### THE TASK
Would you give all of the records again, exactly as they read?

### Collected data entries
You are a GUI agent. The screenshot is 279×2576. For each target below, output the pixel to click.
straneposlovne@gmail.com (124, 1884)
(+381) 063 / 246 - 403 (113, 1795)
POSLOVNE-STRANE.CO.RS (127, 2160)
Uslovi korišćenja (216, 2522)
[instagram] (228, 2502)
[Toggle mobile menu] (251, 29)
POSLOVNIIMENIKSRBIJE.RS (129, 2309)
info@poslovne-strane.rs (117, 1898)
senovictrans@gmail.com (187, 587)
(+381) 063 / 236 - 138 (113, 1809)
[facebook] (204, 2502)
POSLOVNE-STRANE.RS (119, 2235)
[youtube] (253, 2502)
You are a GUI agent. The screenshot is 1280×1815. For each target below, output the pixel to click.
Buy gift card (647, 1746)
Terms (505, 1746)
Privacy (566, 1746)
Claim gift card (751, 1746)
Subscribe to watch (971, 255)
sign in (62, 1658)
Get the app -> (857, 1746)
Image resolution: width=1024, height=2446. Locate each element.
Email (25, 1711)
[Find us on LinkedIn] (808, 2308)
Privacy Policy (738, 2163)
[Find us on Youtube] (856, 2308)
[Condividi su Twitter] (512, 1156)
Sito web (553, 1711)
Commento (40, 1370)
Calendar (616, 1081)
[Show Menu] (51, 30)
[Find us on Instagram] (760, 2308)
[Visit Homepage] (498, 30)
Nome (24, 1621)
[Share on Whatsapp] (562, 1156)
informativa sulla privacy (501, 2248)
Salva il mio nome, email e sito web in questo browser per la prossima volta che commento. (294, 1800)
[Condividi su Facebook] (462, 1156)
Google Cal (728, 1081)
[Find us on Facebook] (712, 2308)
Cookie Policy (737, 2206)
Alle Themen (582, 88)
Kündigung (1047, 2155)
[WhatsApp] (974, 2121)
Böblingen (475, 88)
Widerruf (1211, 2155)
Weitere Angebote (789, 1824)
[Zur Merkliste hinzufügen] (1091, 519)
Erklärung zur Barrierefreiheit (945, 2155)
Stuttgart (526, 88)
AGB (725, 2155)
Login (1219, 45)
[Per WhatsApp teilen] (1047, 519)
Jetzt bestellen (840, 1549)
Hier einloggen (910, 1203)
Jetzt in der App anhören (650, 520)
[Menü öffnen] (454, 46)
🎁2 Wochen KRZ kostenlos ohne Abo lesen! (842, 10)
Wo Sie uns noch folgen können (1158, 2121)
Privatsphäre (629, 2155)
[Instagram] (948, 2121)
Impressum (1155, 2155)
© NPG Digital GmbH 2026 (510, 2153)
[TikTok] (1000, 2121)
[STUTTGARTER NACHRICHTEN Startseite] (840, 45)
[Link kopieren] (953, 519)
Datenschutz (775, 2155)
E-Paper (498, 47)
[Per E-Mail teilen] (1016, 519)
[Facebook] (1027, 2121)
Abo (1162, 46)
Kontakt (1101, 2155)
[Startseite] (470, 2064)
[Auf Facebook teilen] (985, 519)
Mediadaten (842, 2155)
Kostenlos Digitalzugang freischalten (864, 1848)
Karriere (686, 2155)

### SOLVED PROBLEM
You are a GUI agent. The screenshot is 279×2576. For each target below, output the pixel to click.
straneposlovne@gmail.com (124, 1884)
(+381) 063 / 246 - 403 (113, 1795)
POSLOVNE-STRANE.CO.RS (127, 2160)
Uslovi korišćenja (216, 2522)
[instagram] (228, 2502)
[Toggle mobile menu] (251, 29)
POSLOVNIIMENIKSRBIJE.RS (129, 2309)
info@poslovne-strane.rs (117, 1898)
senovictrans@gmail.com (187, 587)
(+381) 063 / 236 - 138 (113, 1809)
[facebook] (204, 2502)
POSLOVNE-STRANE.RS (119, 2235)
[youtube] (253, 2502)
You are a GUI agent. The screenshot is 1280×1815. For each target below, output the pixel to click.
Buy gift card (647, 1746)
Terms (505, 1746)
Privacy (566, 1746)
Claim gift card (751, 1746)
Subscribe to watch (971, 255)
sign in (62, 1658)
Get the app -> (857, 1746)
Image resolution: width=1024, height=2446. Locate each element.
Email (25, 1711)
[Find us on LinkedIn] (808, 2308)
Privacy Policy (738, 2163)
[Find us on Youtube] (856, 2308)
[Condividi su Twitter] (512, 1156)
Sito web (553, 1711)
Commento (40, 1370)
Calendar (616, 1081)
[Show Menu] (51, 30)
[Find us on Instagram] (760, 2308)
[Visit Homepage] (498, 30)
Nome (24, 1621)
[Share on Whatsapp] (562, 1156)
informativa sulla privacy (501, 2248)
Salva il mio nome, email e sito web in questo browser per la prossima volta che commento. (294, 1800)
[Condividi su Facebook] (462, 1156)
Google Cal (728, 1081)
[Find us on Facebook] (712, 2308)
Cookie Policy (737, 2206)
Alle Themen (582, 88)
Kündigung (1047, 2155)
[WhatsApp] (974, 2121)
Böblingen (475, 88)
Widerruf (1211, 2155)
Weitere Angebote (789, 1824)
[Zur Merkliste hinzufügen] (1091, 519)
Erklärung zur Barrierefreiheit (945, 2155)
Stuttgart (526, 88)
AGB (725, 2155)
Login (1219, 45)
[Per WhatsApp teilen] (1047, 519)
Jetzt bestellen (840, 1549)
Hier einloggen (910, 1203)
Jetzt in der App anhören (650, 520)
[Menü öffnen] (454, 46)
🎁2 Wochen KRZ kostenlos ohne Abo lesen! (842, 10)
Wo Sie uns noch folgen können (1158, 2121)
Privatsphäre (629, 2155)
[Instagram] (948, 2121)
Impressum (1155, 2155)
© NPG Digital GmbH 2026 (510, 2153)
[TikTok] (1000, 2121)
[STUTTGARTER NACHRICHTEN Startseite] (840, 45)
[Link kopieren] (953, 519)
Datenschutz (775, 2155)
E-Paper (498, 47)
[Per E-Mail teilen] (1016, 519)
[Facebook] (1027, 2121)
Abo (1162, 46)
Kontakt (1101, 2155)
[Startseite] (470, 2064)
[Auf Facebook teilen] (985, 519)
Mediadaten (842, 2155)
Kostenlos Digitalzugang freischalten (864, 1848)
Karriere (686, 2155)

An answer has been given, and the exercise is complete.